ことさら秘匿する必要性は何もなかったんだけど、結果として誰にも伝えていなかった事実に自分自身ややびっくりしている。思えば昔っから田舎の道場が我が家だったから、他人に家の住所を教えるというのがひどく新鮮な行為にも感じた。
「では、いずれ手土産を持って伺います」
「いやいや、そんな気を遣わなくていいからね……?」
ふんすと鼻を鳴らしながら意気込むスレナ。こっちとしては逆にそれだけで意気込まれても困るんだけどな。俺もミュイも委縮しちゃうだろ。彼女のことだから、たかだか手土産にやたら金を掛けそうでちょっと怖い。
「それじゃ、買い物の邪魔をして悪かった。またね」
「あ、はい!」
俺は今日はあくまで下見のつもりだったのに対し、スレナはしっかり選んでいたから今日決めるつもりだったのだろう。それを偶然とは言えちょっと邪魔してしまったのはあまり良くない行動であった。
ビデン村と違い、バルトレーンは圧倒的に人の数が多い。それはつまり、顔と名前を知っている人より知らない他人の方が圧倒的に多いということだ。

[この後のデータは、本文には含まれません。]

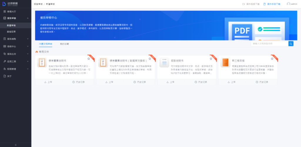Focus the document type name search field
Viewport: 301px width, 147px height.
[x=269, y=44]
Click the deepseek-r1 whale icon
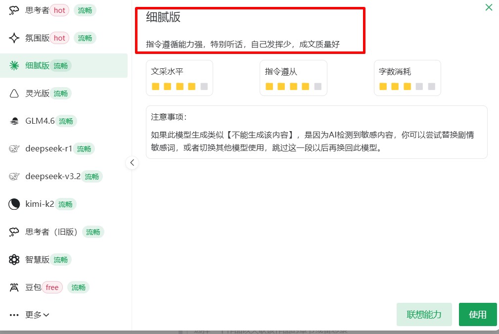The width and height of the screenshot is (499, 334). pyautogui.click(x=14, y=148)
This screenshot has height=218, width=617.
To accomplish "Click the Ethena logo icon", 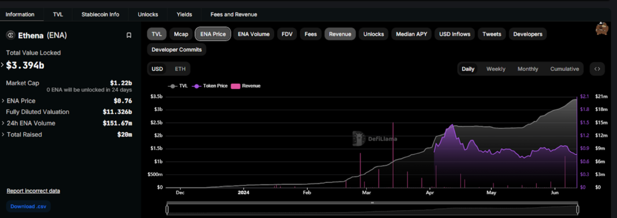I will (x=11, y=36).
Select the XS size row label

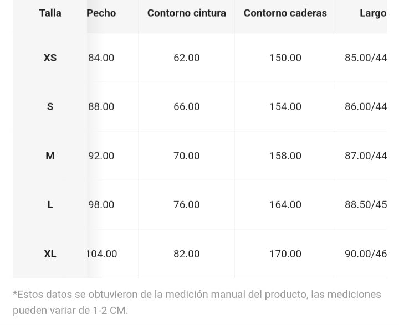(x=50, y=58)
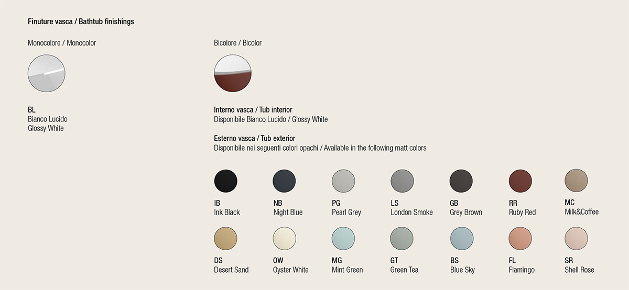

そんな中で知り合いを見つけてしまったら、ついつい声を掛けてしまう。これが良いことなのか悪いことなのかは分からないままだ。いちいち出しゃばってしまうような迷惑おじさんにはなりたくないものの、いざ自分がそうなっていないかと自問すると少し自信がない、というのが正直なところ。
「……その辺りの立ち回り方も聞いておけばよかったかな……」
それに加えて、俺の知名度というか、そういうものは今後恐らく上がってくる。それはフルームヴェルク領へ遠征したことでよく分かった。となると、知り合いを見かけたからと言ってみだりに声を掛けるのも、もしやすればあまりよくないことなのだろうか。
その点、スレナやアリューシアなんかは俺がそうなる遥か前から有名人だ。立ち回り方なども心得ているに違いない。アリューシアはともかく、スレナとはあまり出会う機会がないから、折角ならそういう心構えも聞いておけばよかった。
いや、それこそ買い物の邪魔にしかならないか? うーむ、難しい。
「やれやれ、この年でも新たに学ぶことがいっぱいだ……」
別に自分が達観しているとまでは言わないが、仮にもいい年こいた大人がいつまでも情けない姿を見せるのも、ちょっと恰好が付かない。いやこれは今更感も大いにあるけれども。
ただまあ、そんな感情もバルトレーンに来なければ持ち得なかったものだ。単純な剣の腕以外にもまだまだ成長の余地がある、と前向きに捉えるとしよう。